## begin Material for this task

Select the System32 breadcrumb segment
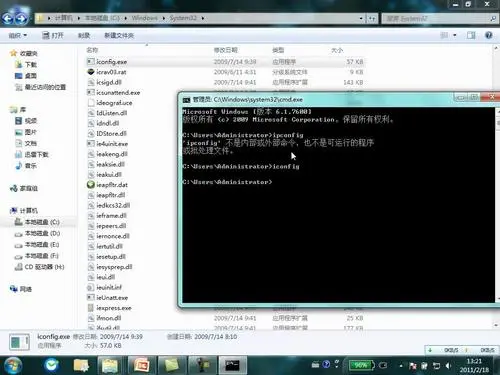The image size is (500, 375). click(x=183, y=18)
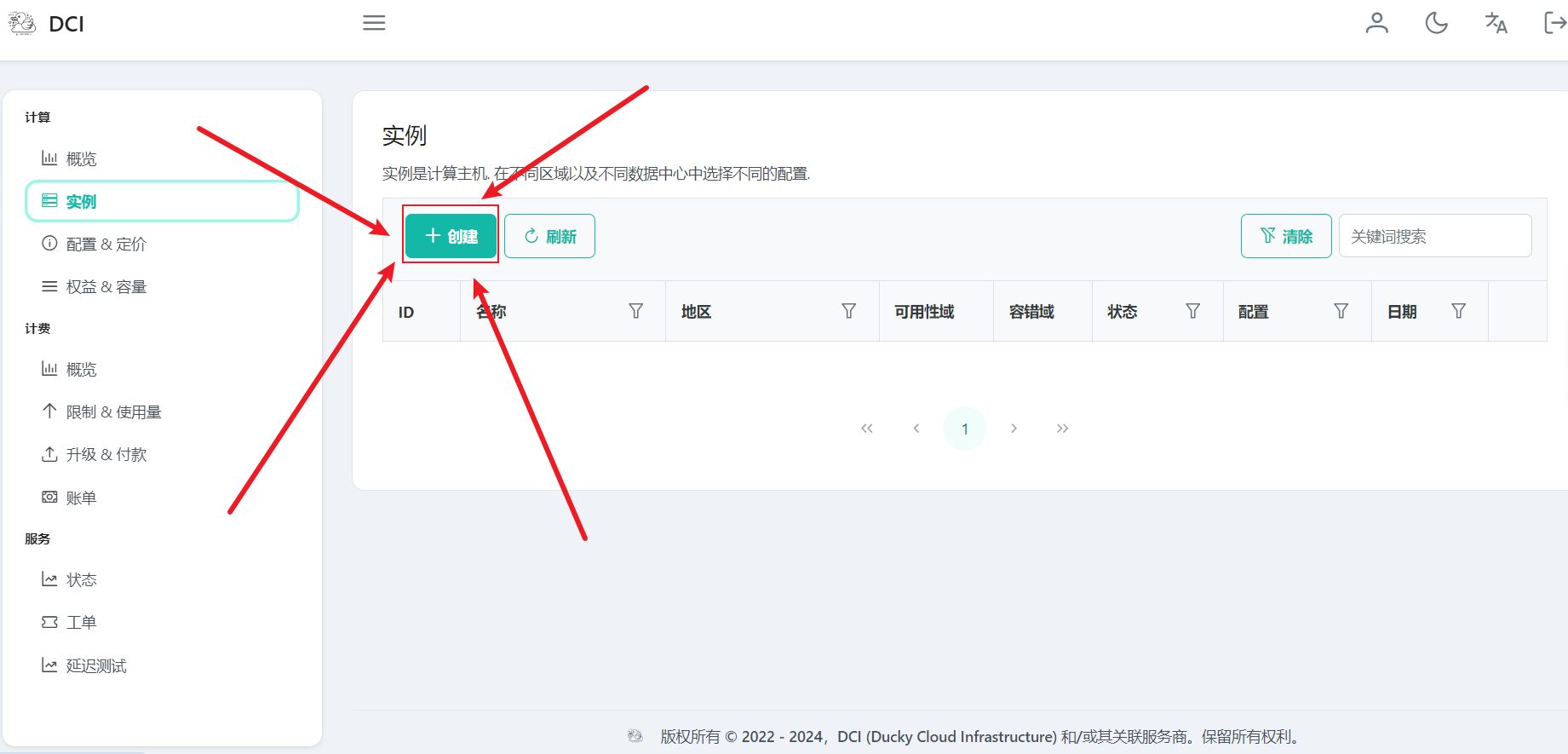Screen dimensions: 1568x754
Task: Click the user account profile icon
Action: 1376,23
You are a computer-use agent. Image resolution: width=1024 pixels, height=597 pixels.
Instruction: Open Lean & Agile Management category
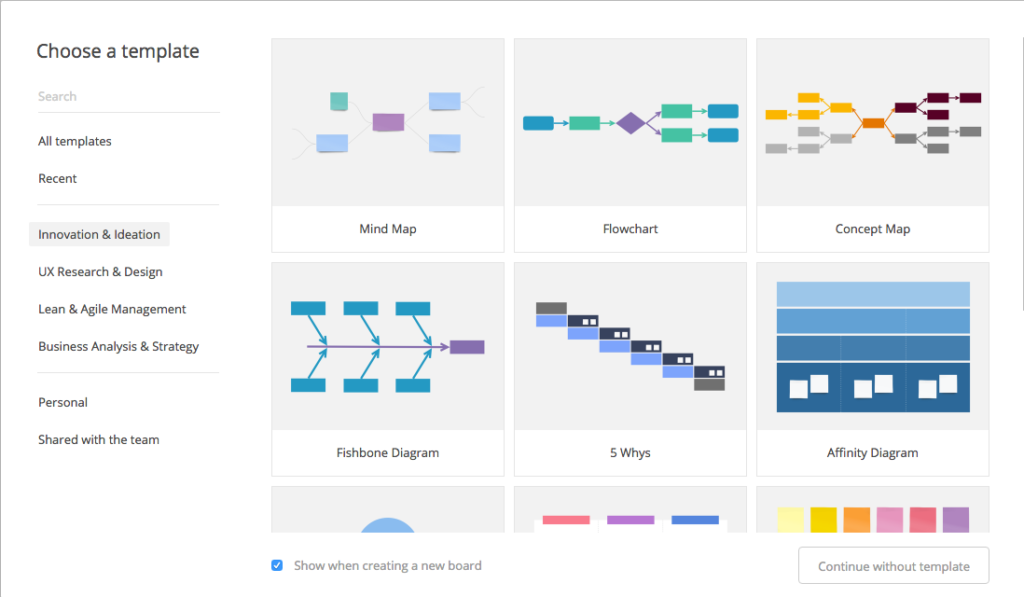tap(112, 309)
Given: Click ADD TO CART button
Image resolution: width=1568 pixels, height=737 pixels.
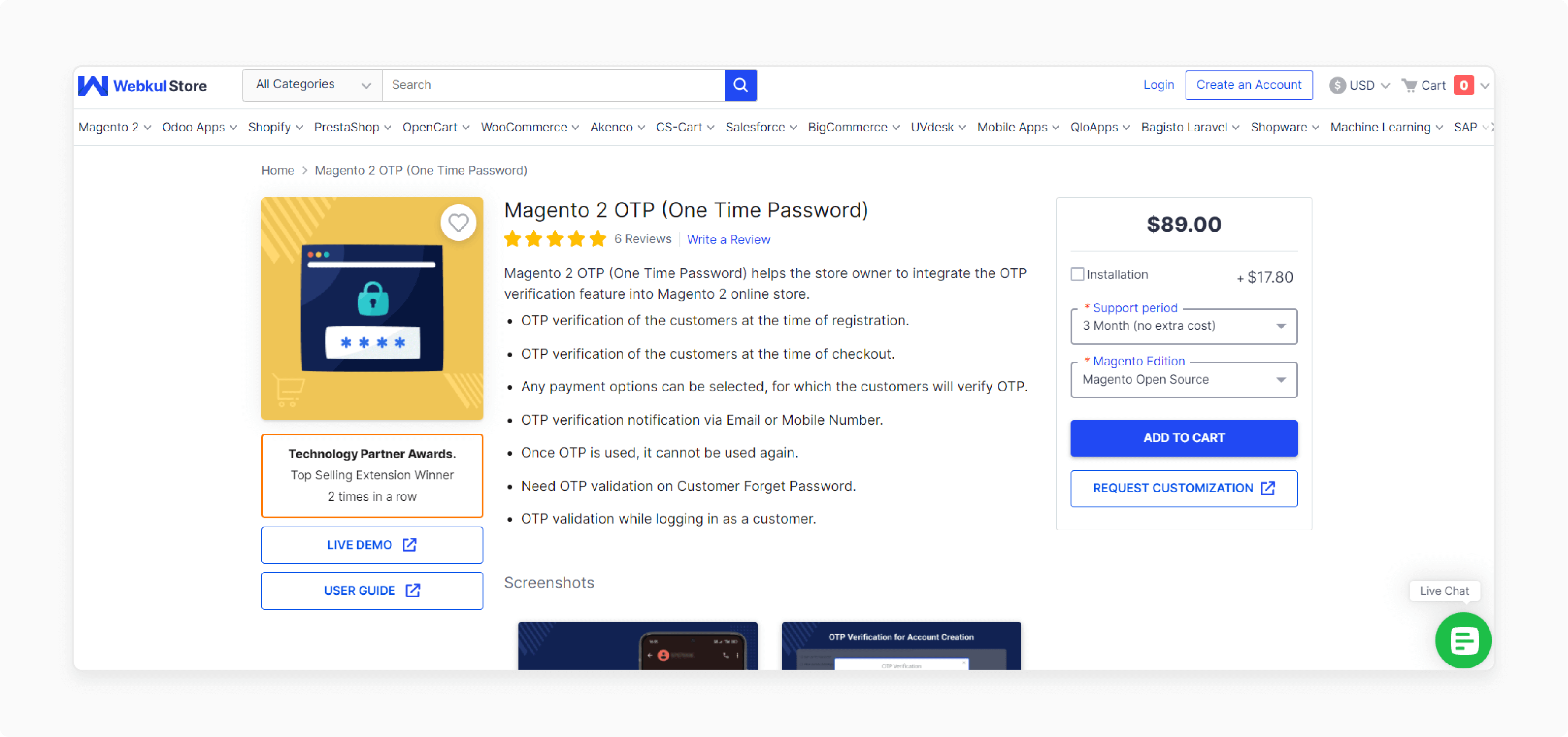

## end Material for this task

## Task details
Can you pull every line of text from the entries above, word for word, and leave out the pictures?

## Result of this task
Select the System32 breadcrumb segment
The image size is (500, 375). click(x=183, y=18)
Screen dimensions: 1568x754
Task: Click the user account profile icon
Action: 1376,23
You are a computer-use agent. Image resolution: width=1024 pixels, height=597 pixels.
Instruction: Open Lean & Agile Management category
tap(112, 309)
Given: Click ADD TO CART button
Image resolution: width=1568 pixels, height=737 pixels.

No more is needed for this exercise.